Going into today, 62 percent of the NYSE stocks were trading below the 200-day moving average,” said Boockvar. “More and more companies are dropping out of the bull market.”

At this point, we have already had more than 50 “split days” this year.  King World News has just released an article which has pointed out this has only happened four times before, and a major stock market crash has followed each occurrence…

The only other times in history we’ve seen more than 50 split days during the past year were March 1968, August 1972, October 2000 and July 2006.

After all four of those, stocks lost more than a third of their value at some point during the next two years.

Are you starting to see?

A stock market crash is coming.

Another thing that has investors concerned is the fact that we have seen a large divergence between high yield credit and stocks.  As Bloomberg has pointed out, when this happens a significant stock market decline follows more than 70 percent of the time…
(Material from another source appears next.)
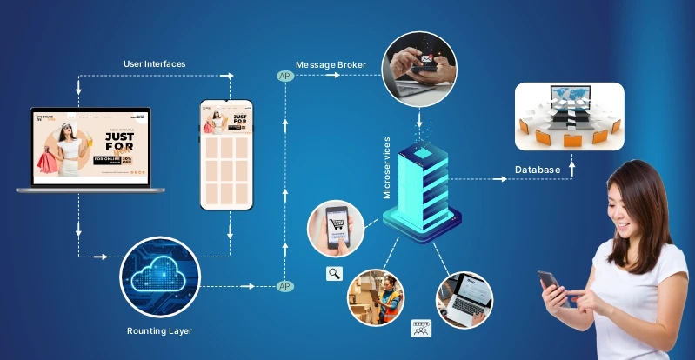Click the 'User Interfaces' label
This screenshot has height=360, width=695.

While not without precedent, instances when anxiety in bonds didn’t seep into equities are rare. More than 70 percent of the time since 1996, as spreads widened as much as they have since April, the S&P 500 has fallen, with the average decline exceeding 10 percent, data compiled by Bloomberg show.

This is something that sooner or later is going to impact the stock market,” said Russ Koesterich, global chief investment strategist at New York-based BlackRock Inc., which oversees $4.7 trillion. “Credit market conditions have not been benign and easy as where they were last summer.”

On top of everything else, it looks like a global currency war could be erupting.

According to USA Today, this desperate move by China to devalue the yuan may indicate that the Chinese economy is in far worse shape than most had thought…

One, China’s move suggests that its economy is in worst shape than believed. “It highlights the fragility of the global economy,” says Donald Luskin, chief investment officer at TrendMacro. Second, a weaker yuan means a stronger dollar, and a stronger dollar means U.S. products sold in China are more expensive, which means fewer sales of Apple iPhones, hotel rooms offered by Wynn Resorts and computer chips made by Micron Technology.

Lastly, there is a fear that other nations will respond to China by devaluing their own currencies to stay competitive.

When people start talking about ‘currency wars,’ it’s never a good thing,” says Michael Farr, president of money-management firm Farr, Miller & Washington. “China’s move to devalue its currency could be the first shot across the bow towards a wider currency war.”

As I discussed yesterday, it seems like the phrase “currency war” has been thrown around a lot lately.

But what would that look like, and what would that mean for the global economy?

Well, former IMF economist Stephen Jen is suggesting that we could soon see major currencies all over the planet being devalued by up to 50 percent

[The] devaluation of the yuan risks a new round of competitive easing that may send currencies from Brazil’s real to Indonesia’s rupiah tumbling by an average 30 percent to 50 percent in the next nine months, according to investor and former International Monetary Fund economist Stephen Jen.

Volatility measures were already signaling rising distress in emerging markets even before China’s shock move. An index of anticipated price swings climbed above a rich-world gauge at the end of July, reversing the trend seen for most of the past six months.

The surging U.S. dollar combined with crashing prices for commodity exports has already created a state of crisis in South America.  If emerging markets such as Brazil are forced to devalue their currencies to stay competitive with nations such as China, that is going to just exacerbate the problems.

For a long time, things in the financial world were pretty quiet.

But now events are beginning to accelerate.

A lot of people are extremely concerned about what is going to happen in September, and I think that there are very good reasons to be concerned.

Throughout our history, the majority of our stock market crashes have happened in the fall.  Just remember what happened in 1929, 1987 and 2008.

Now we are approaching that time of the year once again, and things are lining up perfectly for a major financial crisis.